Hoger beroep inzake loon vereffenaar in erfrechtelijke kwestie met toepassing van Recofa richtlijnen

In deze zaak gaat het om een hoger beroep van appellant, verbonden aan een besloten vennootschap, die als vereffenaar is benoemd voor de nalatenschap van de erflater en de onverdeelde ontbonden huwelijksgemeenschap met zijn ex-echtgenote. Appellant verzoekt om een verhoging van zijn loon als vereffenaar, dat door de kantonrechter was vastgesteld op € 8.437,64 inclusief btw. Hij stelt dat zijn loon moet worden vastgesteld op € 10.554,18, met een hogere ervaringsfactor voor de door hem ingeschakelde medewerker, mevrouw [curator]. De kantonrechter had een ervaringsfactor van 0,5 toegekend aan mevrouw [curator], terwijl appellant meent dat dit 1,1 zou moeten zijn. Het hof oordeelt dat er geen aanleiding is om af te wijken van de reguliere ervaringsfactoren conform de Recofa richtlijnen. Het hof bevestigt dat de richtlijnen zijn bedoeld om een uniforme toepassing van het recht te waarborgen en dat de kantonrechter terecht de ervaringsfactor van mevrouw [curator] niet heeft verhoogd. Het hof bekrachtigt de beschikking van de rechtbank Rotterdam en wijst het meer of anders verzochte af.

Uitspraak

GERECHTSHOF DEN HAAG
Afdeling civiel recht
zaaknummer : 200.307.334/01
zaaknummer rechtbank : 9071208 AZ VERZ 21-31
beschikking van de meervoudige kamer van 21 december 2022
inzake het hoger beroep van:
[appellant] ,
verbonden aan de besloten vennootschap [BV] .,
gevestigd en kantoorhoudende te [vestigingsplaats] ,
verzoeker in het hoger beroep,
hierna te noemen: appellant,
advocaat mr. A.C. de Bakker te Hendrik-Ido-Ambacht,
om het loon van appellant als vereffenaar vast te stellen inzake:
1) de nalatenschap van:
[erflater] ,
geboren te [geboorteplaats 1] op [geboortedatum 1] 1960,
overleden te [overlijdensplaats] op [overlijdensdatum] 2018,
laatstelijk gewoond hebbende te [woonplaats 1] ,
hierna te noemen: de erflater,
2) de onverdeelde ontbonden huwelijksgemeenschap tussen erflater en [vrouw 1] , geboren te [geboorteplaats 2] op [geboortedatum 2] 1964, wonende te [woonplaats 2] .
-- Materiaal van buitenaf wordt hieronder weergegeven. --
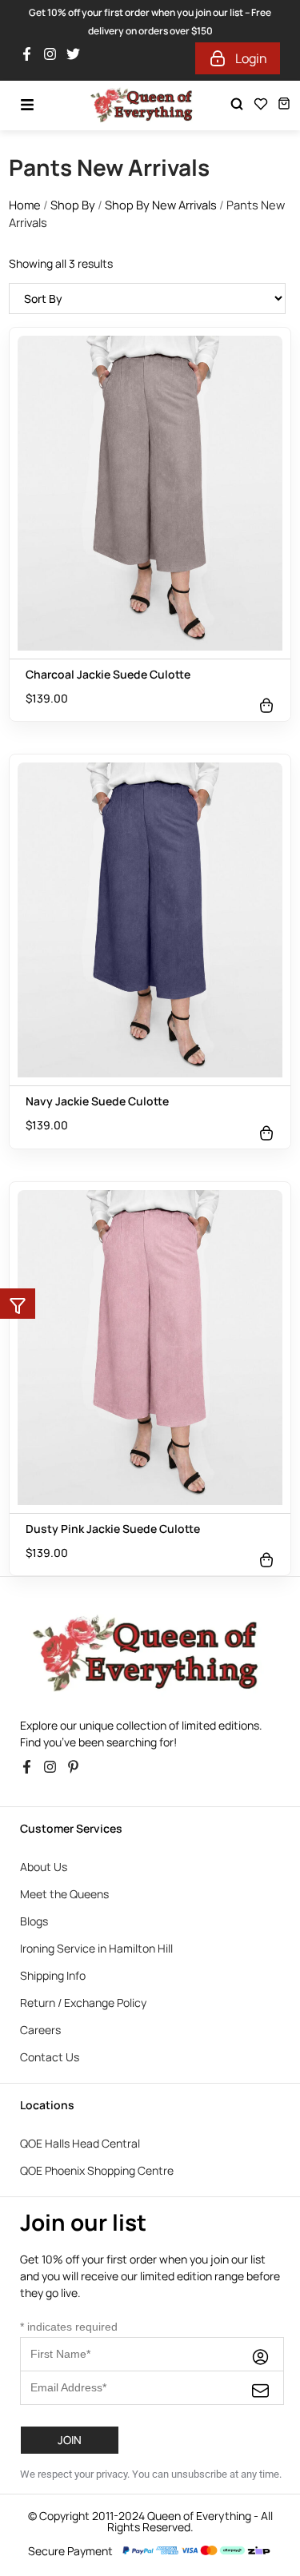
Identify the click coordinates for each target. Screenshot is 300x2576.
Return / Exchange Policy (83, 2002)
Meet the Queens (64, 1893)
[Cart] (284, 103)
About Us (43, 1866)
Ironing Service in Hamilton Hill (96, 1948)
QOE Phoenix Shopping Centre (97, 2170)
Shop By (72, 205)
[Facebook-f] (31, 58)
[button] (17, 1303)
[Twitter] (77, 58)
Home (25, 205)
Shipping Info (53, 1975)
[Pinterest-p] (77, 1771)
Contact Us (49, 2056)
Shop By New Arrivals (161, 205)
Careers (40, 2029)
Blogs (34, 1921)
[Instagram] (54, 58)
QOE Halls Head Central (80, 2143)
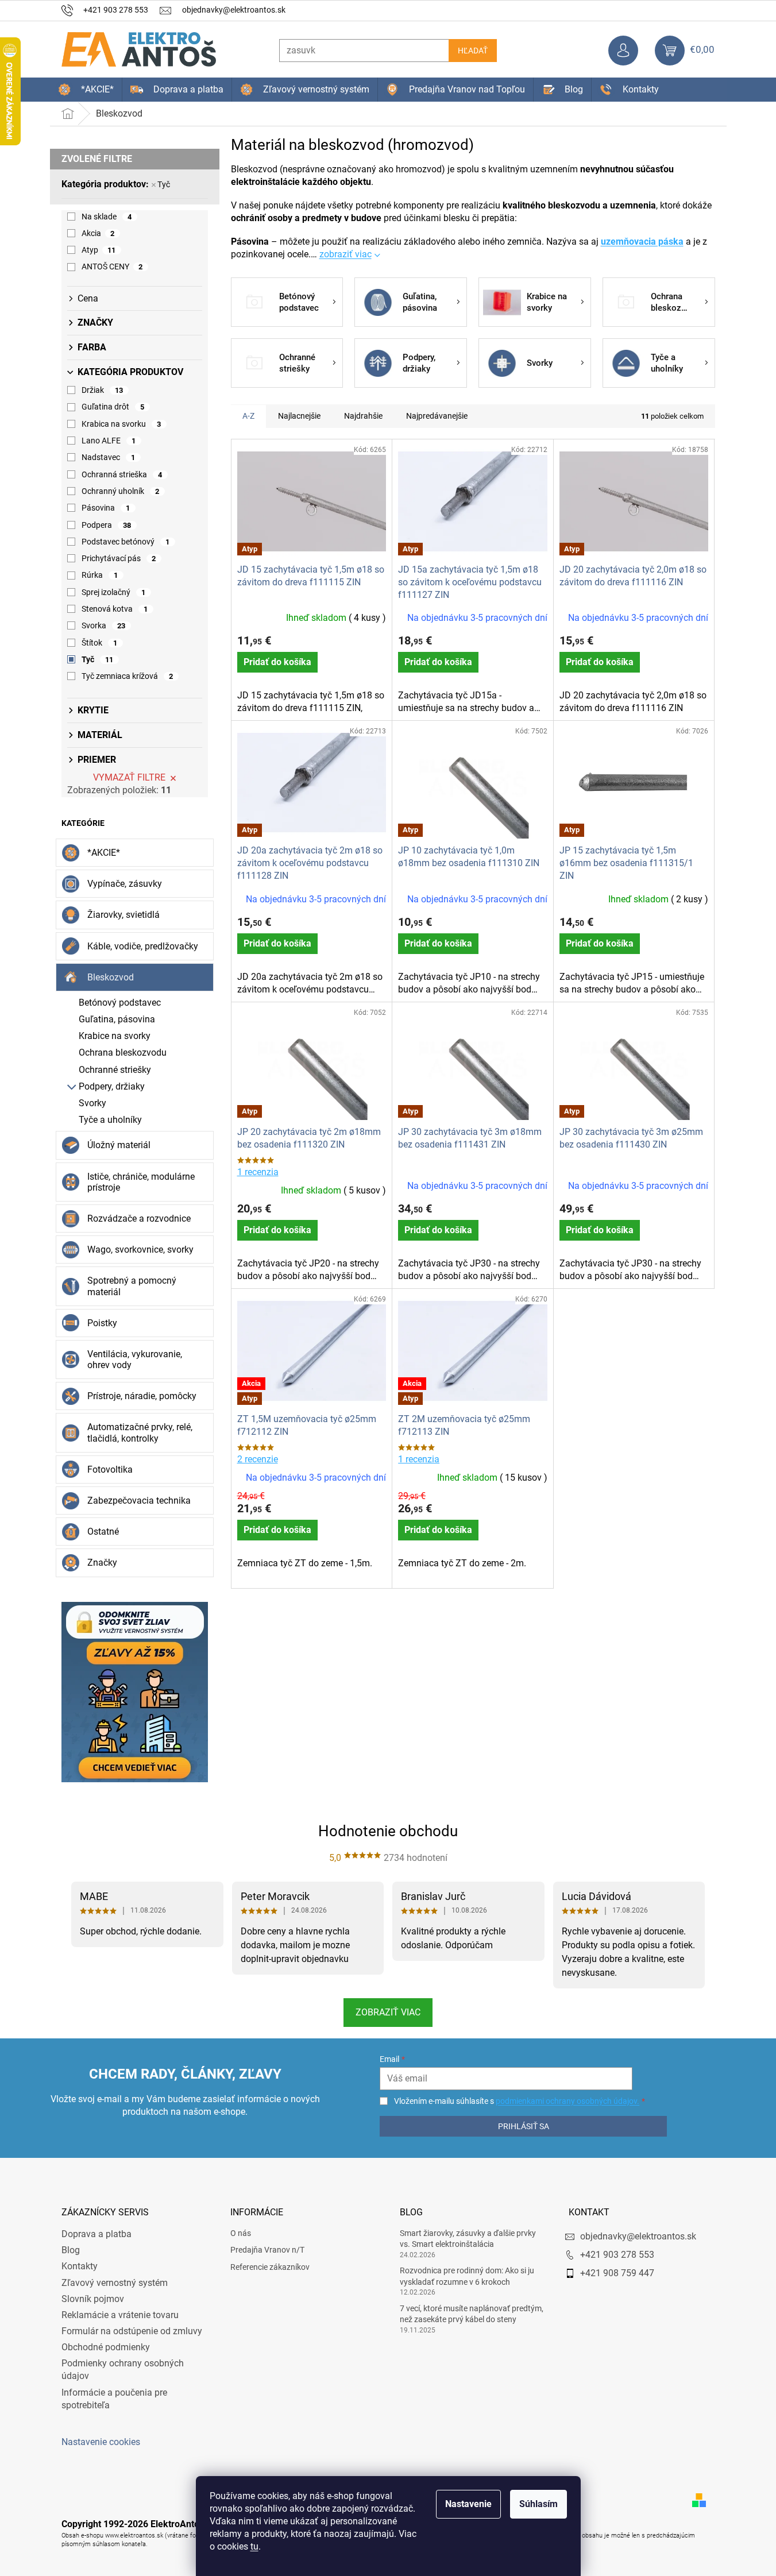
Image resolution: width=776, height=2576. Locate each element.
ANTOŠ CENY (112, 266)
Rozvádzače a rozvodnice (139, 1218)
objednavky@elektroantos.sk (638, 2236)
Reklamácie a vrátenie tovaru (120, 2314)
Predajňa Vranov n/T (267, 2249)
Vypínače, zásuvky (124, 883)
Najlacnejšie (299, 415)
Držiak (102, 390)
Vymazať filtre (129, 777)
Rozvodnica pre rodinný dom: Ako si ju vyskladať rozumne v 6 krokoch (467, 2276)
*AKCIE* (103, 852)
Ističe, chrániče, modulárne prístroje (141, 1182)
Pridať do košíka (277, 661)
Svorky (92, 1103)
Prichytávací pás (119, 558)
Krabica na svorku (121, 423)
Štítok (100, 642)
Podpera (107, 525)
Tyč (163, 184)
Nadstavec (109, 457)
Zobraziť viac (388, 2012)
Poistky (102, 1323)
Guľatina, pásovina (117, 1019)
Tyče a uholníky (110, 1119)
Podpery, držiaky (112, 1086)
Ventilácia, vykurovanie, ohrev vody (134, 1359)
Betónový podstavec (120, 1002)
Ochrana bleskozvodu (123, 1052)
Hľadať (473, 50)
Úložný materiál (118, 1145)
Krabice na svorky (114, 1035)
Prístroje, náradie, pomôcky (141, 1396)
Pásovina (106, 507)
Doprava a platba (96, 2234)
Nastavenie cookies (100, 2441)
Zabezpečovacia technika (139, 1500)
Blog (70, 2250)
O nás (240, 2233)
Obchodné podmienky (105, 2347)
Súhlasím (538, 2503)
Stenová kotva (115, 608)
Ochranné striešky (115, 1069)
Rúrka (100, 575)
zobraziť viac (345, 254)
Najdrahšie (363, 415)
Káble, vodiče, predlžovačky (142, 946)
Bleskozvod (110, 977)
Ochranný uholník (121, 491)
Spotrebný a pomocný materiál (131, 1286)
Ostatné (103, 1531)
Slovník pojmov (92, 2298)
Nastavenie (468, 2503)
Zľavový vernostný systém (114, 2282)
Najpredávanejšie (437, 415)
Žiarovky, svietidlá (123, 914)
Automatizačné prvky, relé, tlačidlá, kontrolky (139, 1432)
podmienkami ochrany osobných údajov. (567, 2101)
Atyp (99, 249)
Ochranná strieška (122, 474)
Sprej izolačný (114, 592)
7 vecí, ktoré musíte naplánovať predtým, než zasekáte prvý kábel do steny (471, 2314)
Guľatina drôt (113, 406)
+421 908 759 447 (617, 2273)
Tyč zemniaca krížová (127, 676)
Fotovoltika (110, 1469)
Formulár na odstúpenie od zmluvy (131, 2331)
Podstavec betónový (126, 541)
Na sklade (107, 216)
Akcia (98, 233)
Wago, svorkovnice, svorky (140, 1249)
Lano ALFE (109, 440)
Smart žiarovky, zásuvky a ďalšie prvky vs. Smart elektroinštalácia (468, 2239)
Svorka (104, 625)
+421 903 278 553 (617, 2254)
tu (254, 2546)
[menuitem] (86, 90)
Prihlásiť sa (523, 2126)
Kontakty (79, 2266)
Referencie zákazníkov (270, 2267)
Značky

1.Het verloop van het geding in eerste aanleg

Het hof verwijst voor het verloop van het geding in eerste aanleg naar de beschikking van de kantonrechter in de rechtbank Rotterdam, zitting houdende te Dordrecht 29 november 2021, uitgesproken onder voormeld zaaknummer (hierna: de bestreden beschikking).

2.Het geding in hoger beroep

2.1
Appellant is op 28 februari 2022 in hoger beroep gekomen van de bestreden beschikking.
2.2
De mondelinge behandeling heeft op 4 november 2022 plaatsgevonden. Verschenen is: mr. A.C. de Bakker.

3.De feiten

3.1
Het hof gaat uit van de door de rechtbank vastgestelde feiten voor zover daartegen in hoger beroep niet is opgekomen. Onder meer staat het volgende vast.
3.2
Bij beschikking van de rechtbank Rotterdam van 27 augustus 2019 is appellant benoemd tot vereffenaar van voormelde nalatenschap en de onverdeelde ontbonden huwelijksgemeenschap van erflater en [vrouw 1] .

4.De omvang van het geschil

4.1
Bij inleidend verzoek, ingekomen bij de kantonrechter op 12 februari 2021, heeft appellant verzocht zijn loon vast te stellen op een bedrag van € 12.100,07 inclusief btw over de periode van 27 augustus 2019 tot en met 11 februari 2021.
4.2
Bij de bestreden beschikking heeft de kantonrechter het loon van appellant vastgesteld op
€ 8.437,64 inclusief btw. Het meer of anders verzochte is afgewezen.
4.3
Appellant kan zich daar niet mee verenigen. Hij verzoekt in hoger beroep, voor zover mogelijk uitvoerbaar bij voorraad, de bestreden beschikking te vernietigen en het loon van appellant vast te stellen op € 10.554,18 inclusief 4% kantoorkosten en 21% btw, althans zodanig te beslissen als het hof in goede justitie vermeent te behoren.
Hij voert – in de kern - in één grief aan dat de kantonrechter ten onrechte aan mevrouw [curator] een ervaringsfactor van 0,5 heeft toegekend, terwijl aan haar een ervaringsfactor 1,1 dient te worden toegekend. Op dit moment wordt er door de kantonrechters willekeurig beslist over de toe te kennen ervaringsfactor. Dit bemoeilijkt de bedrijfsvoering van appellant.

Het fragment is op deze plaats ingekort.